**Your instructions:**
Extend the text on whether thinking and writing about existential risk can cause harm, picking up after its final sentence.

**Given passage:**
++++++++

(no subject)
Nov. 20th, 2021 02:21 pmIt is possible that efforts to contemplate some risk area—say, existential risk—will do more harm than good. One might suppose that thinking about a topic should be entirely harmless, but this is not necessarily so. If one gets a good idea, one will be tempted to share it; and in so doing one might create an information hazard. Still, one likes to believe that, on balance, investigations into existential risks and most other risk areas will tend to reduce rather than increase the risks of their subject matter.
"one likes to believe" is not a reasoned argument. Arguably this author's writing was part of the chain of events leading to the creation of OpenAI, which Yudkowsky says "trashed humanity's chance of survival" (though he doesn't mention Bostrom as a cause)
I have no particular reason to believe that's true. In any case, although some pieces of writing have a large impact, it's hard to know what it will be in advance.
Jessica Taylor's post about her experience at CFAR talks about the insersection of unverifiable claims of future negative impacts and ordinary power, like how you don't want your boss or your friends to be mad at you.
I was discouraged from writing a blog post estimating when AI would be developed, on the basis that a real conversation about this topic among rationalists would cause AI to come sooner, which would be more dangerous (the blog post in question would have been similar to the AI forecasting work I did later, here and here; judge for yourself how dangerous this is). This made it hard to talk about the silencing dynamic; if you don’t have the freedom to speak about the institution and limits of freedom of speech, then you don’t have freedom of speech.

++++++++

**Entries shown:**
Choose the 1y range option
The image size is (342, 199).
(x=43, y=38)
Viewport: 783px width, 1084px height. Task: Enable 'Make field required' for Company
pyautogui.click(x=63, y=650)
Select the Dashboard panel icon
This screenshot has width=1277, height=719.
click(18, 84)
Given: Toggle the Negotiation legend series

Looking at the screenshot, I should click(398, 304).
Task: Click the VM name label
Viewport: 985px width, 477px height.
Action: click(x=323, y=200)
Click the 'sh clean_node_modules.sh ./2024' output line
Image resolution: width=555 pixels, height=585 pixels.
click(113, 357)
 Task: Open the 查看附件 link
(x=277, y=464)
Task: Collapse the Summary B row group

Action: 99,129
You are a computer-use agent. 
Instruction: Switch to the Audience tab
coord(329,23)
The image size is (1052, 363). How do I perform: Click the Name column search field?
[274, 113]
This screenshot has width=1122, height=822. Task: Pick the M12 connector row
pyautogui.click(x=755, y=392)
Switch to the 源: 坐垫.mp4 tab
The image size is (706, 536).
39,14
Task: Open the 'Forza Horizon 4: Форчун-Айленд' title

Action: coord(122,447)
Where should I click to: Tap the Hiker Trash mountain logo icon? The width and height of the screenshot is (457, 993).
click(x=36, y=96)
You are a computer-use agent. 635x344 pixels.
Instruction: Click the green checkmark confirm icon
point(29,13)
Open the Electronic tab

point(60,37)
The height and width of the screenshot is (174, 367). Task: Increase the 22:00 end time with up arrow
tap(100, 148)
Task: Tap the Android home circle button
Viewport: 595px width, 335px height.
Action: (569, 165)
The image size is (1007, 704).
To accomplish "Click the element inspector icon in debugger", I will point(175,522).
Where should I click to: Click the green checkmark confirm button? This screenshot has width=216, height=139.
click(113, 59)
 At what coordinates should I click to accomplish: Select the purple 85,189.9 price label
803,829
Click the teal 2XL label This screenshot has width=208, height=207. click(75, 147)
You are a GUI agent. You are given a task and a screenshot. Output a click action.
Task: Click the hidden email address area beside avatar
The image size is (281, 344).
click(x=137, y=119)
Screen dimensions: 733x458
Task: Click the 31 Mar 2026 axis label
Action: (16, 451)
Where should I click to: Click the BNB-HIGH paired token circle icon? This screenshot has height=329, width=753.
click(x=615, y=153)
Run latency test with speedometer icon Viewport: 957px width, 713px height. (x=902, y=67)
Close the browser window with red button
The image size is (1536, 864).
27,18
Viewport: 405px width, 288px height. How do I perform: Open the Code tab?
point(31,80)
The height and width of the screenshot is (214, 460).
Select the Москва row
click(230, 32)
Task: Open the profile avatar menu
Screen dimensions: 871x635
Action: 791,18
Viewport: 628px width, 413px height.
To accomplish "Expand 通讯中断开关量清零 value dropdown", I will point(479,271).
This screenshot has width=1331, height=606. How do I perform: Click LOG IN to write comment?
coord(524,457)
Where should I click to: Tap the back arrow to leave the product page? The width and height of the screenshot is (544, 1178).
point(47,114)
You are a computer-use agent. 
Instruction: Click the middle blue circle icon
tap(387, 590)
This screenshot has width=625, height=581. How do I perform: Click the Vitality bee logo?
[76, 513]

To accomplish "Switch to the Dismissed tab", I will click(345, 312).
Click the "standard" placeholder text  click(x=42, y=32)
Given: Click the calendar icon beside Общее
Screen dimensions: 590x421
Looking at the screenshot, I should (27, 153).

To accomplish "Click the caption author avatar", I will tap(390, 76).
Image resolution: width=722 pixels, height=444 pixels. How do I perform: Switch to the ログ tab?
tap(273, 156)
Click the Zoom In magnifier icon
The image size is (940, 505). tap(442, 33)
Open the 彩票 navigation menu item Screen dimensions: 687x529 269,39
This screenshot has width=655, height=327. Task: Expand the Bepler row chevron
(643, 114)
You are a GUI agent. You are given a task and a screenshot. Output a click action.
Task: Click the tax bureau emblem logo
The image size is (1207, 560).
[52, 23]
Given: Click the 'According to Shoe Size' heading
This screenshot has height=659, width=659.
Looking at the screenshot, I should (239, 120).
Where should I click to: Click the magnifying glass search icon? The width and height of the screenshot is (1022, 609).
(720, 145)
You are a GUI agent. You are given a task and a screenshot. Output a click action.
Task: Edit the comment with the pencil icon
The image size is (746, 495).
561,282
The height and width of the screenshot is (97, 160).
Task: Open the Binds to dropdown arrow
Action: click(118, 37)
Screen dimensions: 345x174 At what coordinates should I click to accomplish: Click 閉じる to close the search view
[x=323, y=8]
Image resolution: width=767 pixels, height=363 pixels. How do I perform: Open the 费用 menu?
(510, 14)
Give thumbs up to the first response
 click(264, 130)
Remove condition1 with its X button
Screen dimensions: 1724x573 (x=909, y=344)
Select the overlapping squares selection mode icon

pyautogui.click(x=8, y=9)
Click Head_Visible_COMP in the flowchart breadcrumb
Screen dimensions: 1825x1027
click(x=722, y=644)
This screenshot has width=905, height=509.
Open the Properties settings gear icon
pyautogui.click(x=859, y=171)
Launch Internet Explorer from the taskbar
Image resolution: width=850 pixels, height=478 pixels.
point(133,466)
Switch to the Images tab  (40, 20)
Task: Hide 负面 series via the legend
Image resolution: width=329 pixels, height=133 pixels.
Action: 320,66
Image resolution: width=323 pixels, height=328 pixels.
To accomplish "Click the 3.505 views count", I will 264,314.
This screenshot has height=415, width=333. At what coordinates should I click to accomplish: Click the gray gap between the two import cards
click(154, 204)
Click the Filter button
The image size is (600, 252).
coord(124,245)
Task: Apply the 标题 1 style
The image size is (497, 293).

++++++++

**Reply:**
(Is it a surprise that, after over a year in an environment where I was encouraged to think seriously about the possibility that simple actions such as writing blog posts about AI forecasting could destroy the world, I would develop the belief that I could destroy everything through subtle mental movements that manipulate people?)
Can only speculate whether the motivation for telling Taylor not to write the blog post was really the one given, but there's reason to suspect. The idea is just that someone migh thave ordinary petty reasons not to want you to do something, and they're in a position to make pronouncements on long-term consequences, so they say the consequences are bad. For a blatant example see Justinian's decree against homosexuality which cites sodom and gomorroh and says of course we don't want that to happen here; of course that's not the real reason he disapproves of homosexuality.
The important thing here is that there's really no way to like, prove that it won't cause god to destroy the city? I mean... well, now we generally think that kind of thing doesn't happen. But with like, "this blog post could lead to unfriendly AI", it's like, yeah, sure, that could happen. But like... we're multiplying a very small number by a very large number. Probability this blog post makes the difference times badness of disaster. Anyone with experience in numerical computing can tell you there's an issue there. It leaves plenty of room for superstition, and for the accepted answer to just be social consensus, which someone in power has the power to shape.